The Glossa is aware of both readings and gives interpretations of both.

  • Gloss. ord. "According to the Septuagint, ‘Yet three days and Nineveh will be destroyed.’ The same Christ is signified, whether by ‘forty days’ or by ‘three days.’ It is by ‘forty,’ of course, because he brought to conclusion forty days with his disciples and ascended into heaven; by ‘three days’ because he rose again on the third day."
  • Gloss. ord. "A period of forty days is fitting for sinners for the sake of penitence and fasting and prayer and sackcloth and ashes and perseverance in begging for mercy. According to this number, Moses and Elijah and Christ himself fasted. This number is indicated for us for preparing our souls to eat the body of Christ."
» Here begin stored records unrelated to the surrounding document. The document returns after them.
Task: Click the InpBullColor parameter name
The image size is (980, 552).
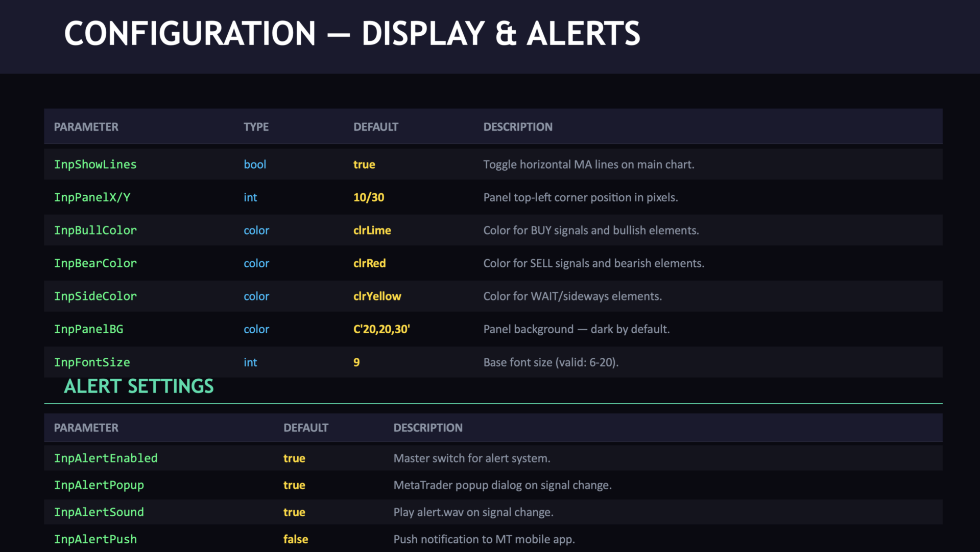Action: (x=95, y=231)

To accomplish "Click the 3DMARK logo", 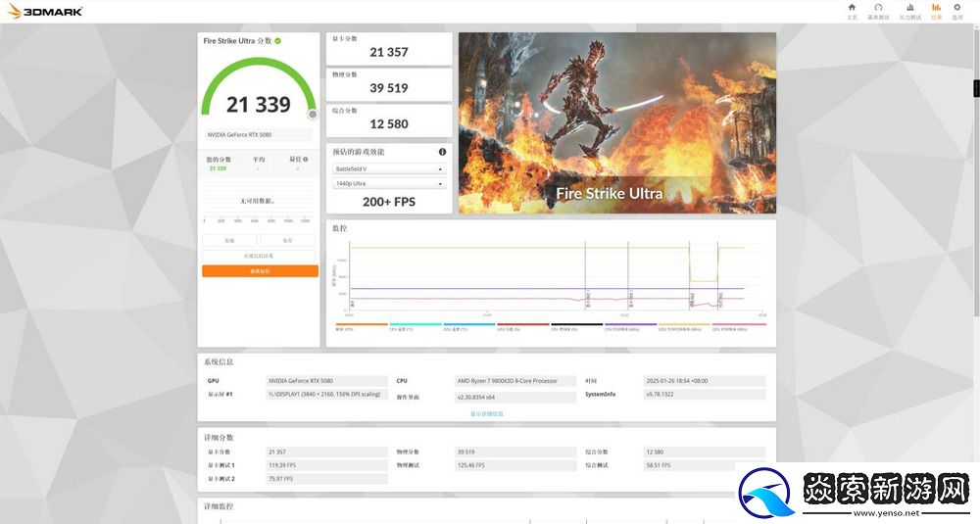I will [x=47, y=11].
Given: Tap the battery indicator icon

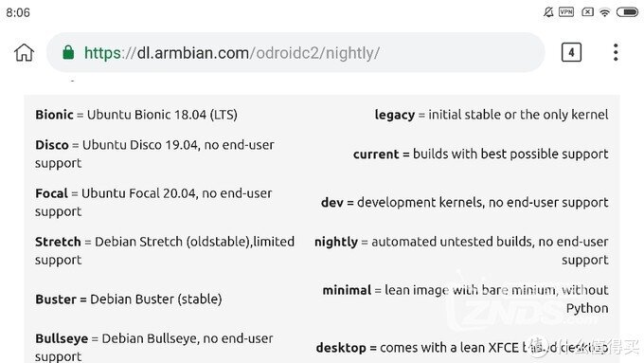Looking at the screenshot, I should pyautogui.click(x=628, y=12).
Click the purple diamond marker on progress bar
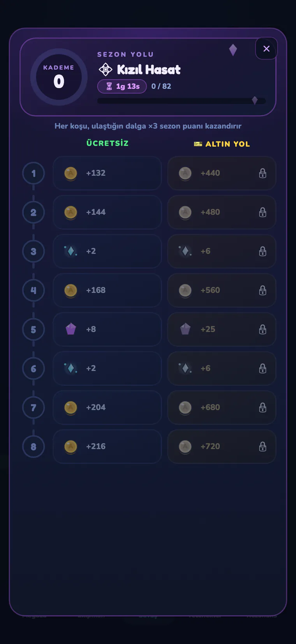Screen dimensions: 296x644 255,101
3:4b,10b; 4:1 overturned + relented + displeased + enraged — Was Jonah a Liar? As with the rabbinical commentators mentioned above, patristic exegetes were concerned to absolve Jonah from any charge of falsehood (cf. Jewish Tradition Jon 3:4b). 

Was God’s Message Untrue?

  • Augustine of Hippo Serm. 361.20 “But what are we to say? That the prophet lied? If you understand it literally, he does seem to have said something untrue; if you understand it in a spiritual way, what the prophet said did happen. Yes, Nineveh was overthrown. Consider what Nineveh was, and see how it was overthrown…It has been overthrown of course because it is no longer constituted by those previous activities.”
  • Augustine of Hippo Enarr. Ps. 51(50):8 “...the prophet’s prediction was verified. Consider what Nineveh was, and how it was overthrown. It was overthrown in respect of its evil ways, and built up in goodness.”
  • John Chrysostom Stat. 5.5 “Was Nineveh destroyed? Quite the contrary. It arose and became more glorious, and all this intervening time has not effaced its glory. And we all yet celebrate it and marvel at it, that subsequently it has become a most safe harbor to all who sin, not allowing them to sink into despair but calling all to repentance, both by what it did and by what it gained from the providence of God, persuading us never to despair of our salvation.”
  • Maximus the Confessor Quaest. Thal. 64.28 Q: “How is God being truthful when He gives the order for the destruction of the city but then does not destroy it?” A: “God in truth both destroys and saves the same city: the former, by making it desist from its error; the latter, by bringing about its acquisition of true knowledge.”
  • Gloss. ord. “According to Jerome: Nineveh, which was evil and well built, was overturned not with respect to its standing fortifications and buildings. The city was overturned in the destruction of its customs. And although what those men had feared did not happen, when Jonah prophesied the future, what he had predicted at God’s command did happen after all.”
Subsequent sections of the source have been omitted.